On 2014-05-06 19:58, Dicebot wrote:

These days I often find myself leaning towards writing mostly
integration tests with only limited amount of unit tests. But writing
good integration test is very different from writing good unit test and
usually implies quite lot of boilerplate. Truth is D does not currently
have any higher-level facility at all. It has an _awesome_ unit test
facility which gets often misused for writing sloppy integration tests.

I'd love to keep existing facility as-is and think about providing good
library augmentation for any sort of higher level approach.
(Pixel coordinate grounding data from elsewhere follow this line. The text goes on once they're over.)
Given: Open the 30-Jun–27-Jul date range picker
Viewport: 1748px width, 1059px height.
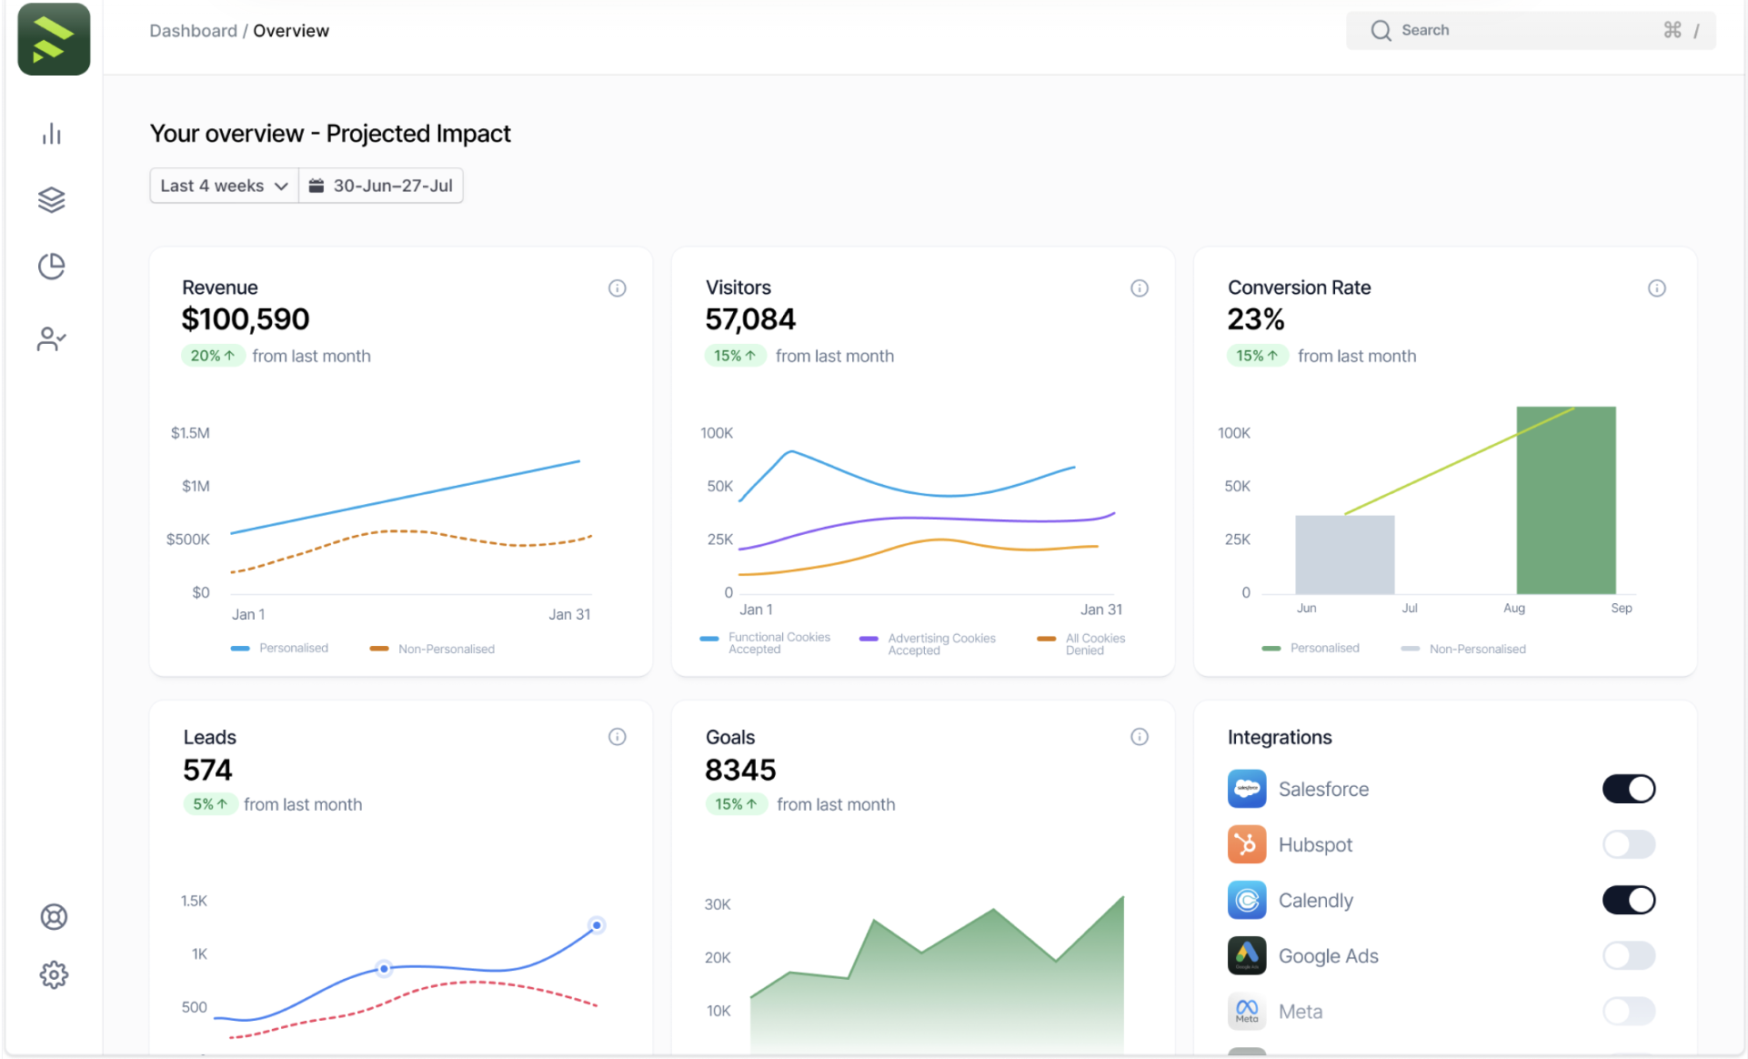Looking at the screenshot, I should [x=381, y=186].
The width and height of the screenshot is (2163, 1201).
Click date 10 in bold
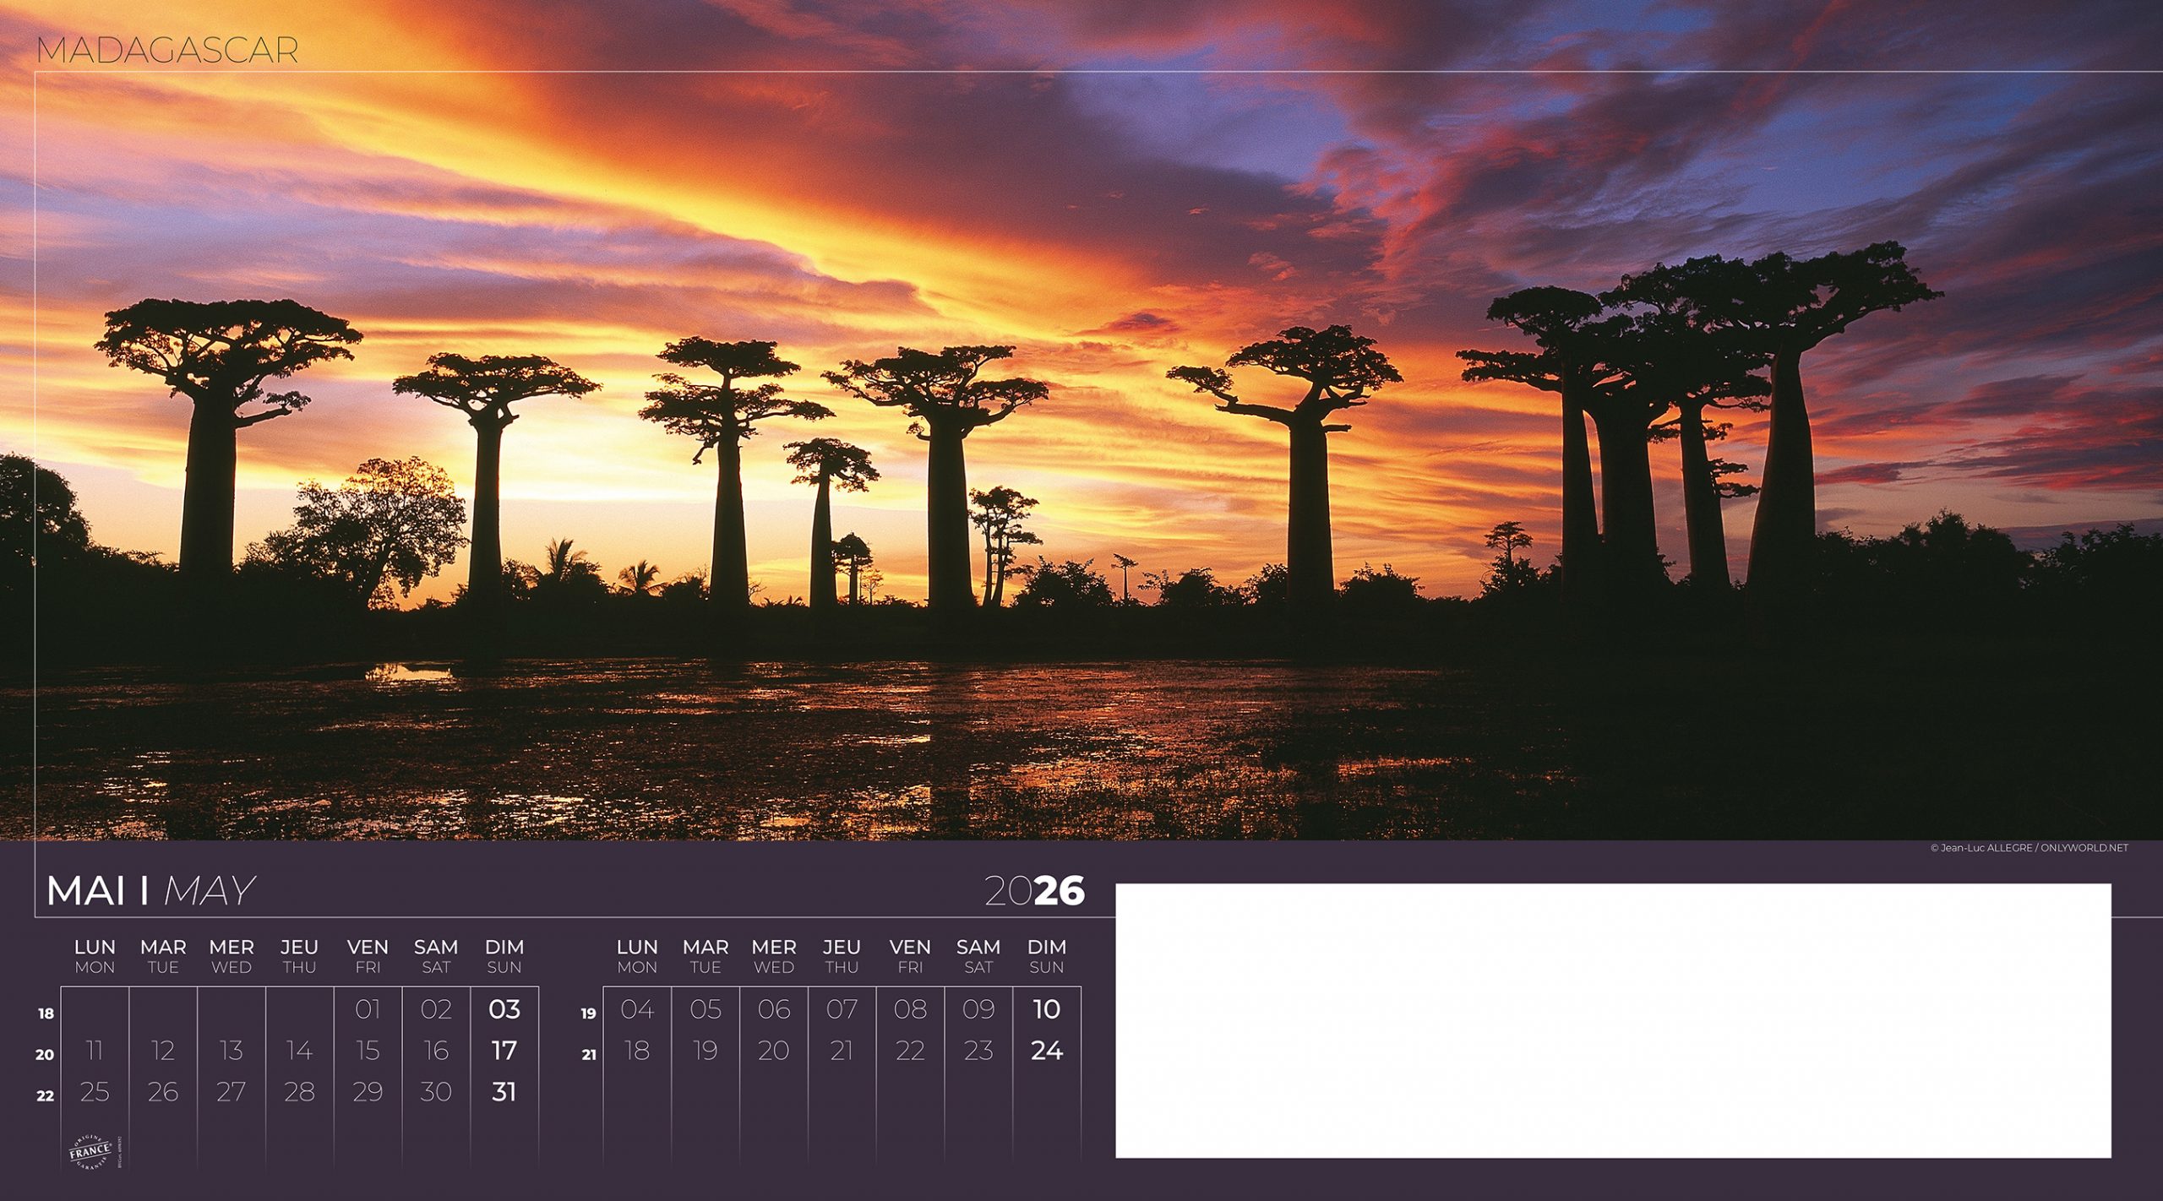(x=1046, y=1009)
Key property of D unit tests is how easy it is to add those inline to
existing project, unconstrained simplicity. In perfect world those are
closer to contracts than other types of tests. This provides good basic
sanity check for all modules you recursively import when run via `rdmd
-unittest`.

Good integration test is very different. It has certain assumptions
about initial system state and notifies user if those are not met. It
can take ages to run and can test real-world situations. It is not
supposed to be run implicitly and frequently. You don't want to keep
your integration tests inline because of amount of boilerplate code
those usually need.

I see no good in trying to unite those very different beasts and my
experience with existing test libraries has been very unpleasant in that
regard.

I don't see why would be bad to use "unittest" for integration tests, except for the misguided name. It's perfectly to place "unittest" is completely different modules and packages. They don't need to be placed inline.

I see it as a code place to but code for testing. Then I don't have to come up with awkward names for regular functions. It's also a good palace since D doesn't allow to place statements and expression at module level. Sure there's module constructors but I don't think that's any better.